I took this article as ridiculing someone like me that works so hard and tries so many different things.But,the way I see it,you never know until you try.
 

David Baxter PhD

Late Founder
There is no shame in trying different things. And there is certainly no shame in working hard to find solutions to difficult problems and issues.

I don't personally see the article as ridiculing anyone, and certainly my comments were not intended to ridicule anyone.
Rather, I was expressing my anger at the people who invent and promote schemes like these to exploit others, especially the vulnerable, by taking their money with false promises, essentially lying to them to make a buck.

Nothing in this thread should be interpreted as negating real positive psychology or any of the components of cognitive behaviour that are aimed at helping you see your world and your circumstances in less negative ways, or reframing the very negative and self-critical thoughts that are a common part of depression and anxiety disorders and certain other mental health conditions.
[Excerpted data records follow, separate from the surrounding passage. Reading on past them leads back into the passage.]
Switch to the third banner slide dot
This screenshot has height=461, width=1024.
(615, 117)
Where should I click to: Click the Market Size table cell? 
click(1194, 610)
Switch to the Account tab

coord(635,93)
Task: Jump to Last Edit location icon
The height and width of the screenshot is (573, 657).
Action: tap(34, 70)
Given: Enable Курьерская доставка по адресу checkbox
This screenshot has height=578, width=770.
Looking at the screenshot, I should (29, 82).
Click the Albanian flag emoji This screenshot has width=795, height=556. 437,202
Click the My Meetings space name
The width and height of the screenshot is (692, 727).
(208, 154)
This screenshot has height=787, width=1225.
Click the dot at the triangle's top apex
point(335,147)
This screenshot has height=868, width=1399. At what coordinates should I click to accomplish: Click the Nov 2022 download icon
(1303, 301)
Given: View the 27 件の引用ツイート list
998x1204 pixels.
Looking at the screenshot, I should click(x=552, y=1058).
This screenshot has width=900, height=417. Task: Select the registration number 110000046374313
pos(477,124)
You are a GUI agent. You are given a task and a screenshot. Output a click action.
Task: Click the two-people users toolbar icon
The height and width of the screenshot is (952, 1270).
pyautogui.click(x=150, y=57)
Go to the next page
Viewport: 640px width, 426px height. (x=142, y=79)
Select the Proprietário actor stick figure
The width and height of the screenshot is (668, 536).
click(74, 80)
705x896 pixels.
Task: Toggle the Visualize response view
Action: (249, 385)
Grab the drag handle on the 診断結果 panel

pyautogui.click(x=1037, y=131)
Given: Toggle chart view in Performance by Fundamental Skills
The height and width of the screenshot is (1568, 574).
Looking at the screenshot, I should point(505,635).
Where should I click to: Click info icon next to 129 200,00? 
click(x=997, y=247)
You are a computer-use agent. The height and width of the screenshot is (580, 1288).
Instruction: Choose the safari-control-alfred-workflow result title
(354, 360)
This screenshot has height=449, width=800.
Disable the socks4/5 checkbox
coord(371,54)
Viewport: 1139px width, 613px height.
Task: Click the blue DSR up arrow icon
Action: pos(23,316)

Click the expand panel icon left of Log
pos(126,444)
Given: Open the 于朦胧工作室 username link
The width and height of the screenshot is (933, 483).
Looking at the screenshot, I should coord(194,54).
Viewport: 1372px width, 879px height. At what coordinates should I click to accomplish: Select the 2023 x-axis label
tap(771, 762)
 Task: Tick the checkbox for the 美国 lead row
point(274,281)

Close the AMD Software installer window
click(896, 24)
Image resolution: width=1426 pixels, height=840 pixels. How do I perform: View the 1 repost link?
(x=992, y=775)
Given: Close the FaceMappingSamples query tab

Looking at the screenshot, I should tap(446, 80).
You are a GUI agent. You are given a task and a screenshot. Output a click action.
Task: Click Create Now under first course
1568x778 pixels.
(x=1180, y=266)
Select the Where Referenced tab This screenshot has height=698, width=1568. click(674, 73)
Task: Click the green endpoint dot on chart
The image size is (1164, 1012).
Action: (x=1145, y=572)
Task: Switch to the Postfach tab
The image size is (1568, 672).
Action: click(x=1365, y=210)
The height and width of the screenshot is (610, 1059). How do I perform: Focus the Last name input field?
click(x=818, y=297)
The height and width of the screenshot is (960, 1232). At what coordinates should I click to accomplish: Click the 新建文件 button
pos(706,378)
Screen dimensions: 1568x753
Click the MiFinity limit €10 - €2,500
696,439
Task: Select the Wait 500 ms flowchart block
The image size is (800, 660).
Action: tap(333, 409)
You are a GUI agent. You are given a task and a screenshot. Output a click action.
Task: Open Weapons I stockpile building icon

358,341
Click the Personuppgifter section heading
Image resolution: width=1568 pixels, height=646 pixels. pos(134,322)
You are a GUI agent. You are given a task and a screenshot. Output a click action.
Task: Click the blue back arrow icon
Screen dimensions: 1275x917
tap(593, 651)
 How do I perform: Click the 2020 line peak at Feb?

Those are based on actual evidence, not on false marketing testimonials.
 

GDPR

GDPR
Member
Sorry.I guess this thread made me start thinking about all the times I have been ridiculed by my family of origin for all the things I have tried in the past to help myself and the things that were said(like "no matter how much help you get you're never going to get better,you will never be happy,your life will always suck,nothing will ever change")influenced how I interpreted the article.
 

David Baxter PhD

Late Founder
That's an unfortunate history to have to carry with you, LIT.

Be assured that they are not here and no one here will ridicule. We would not allow it. Nor would we ever allow the posting of anything which suggested or conveyed a message such as that. The post would be removed and the member posting it would very likely be banned for life.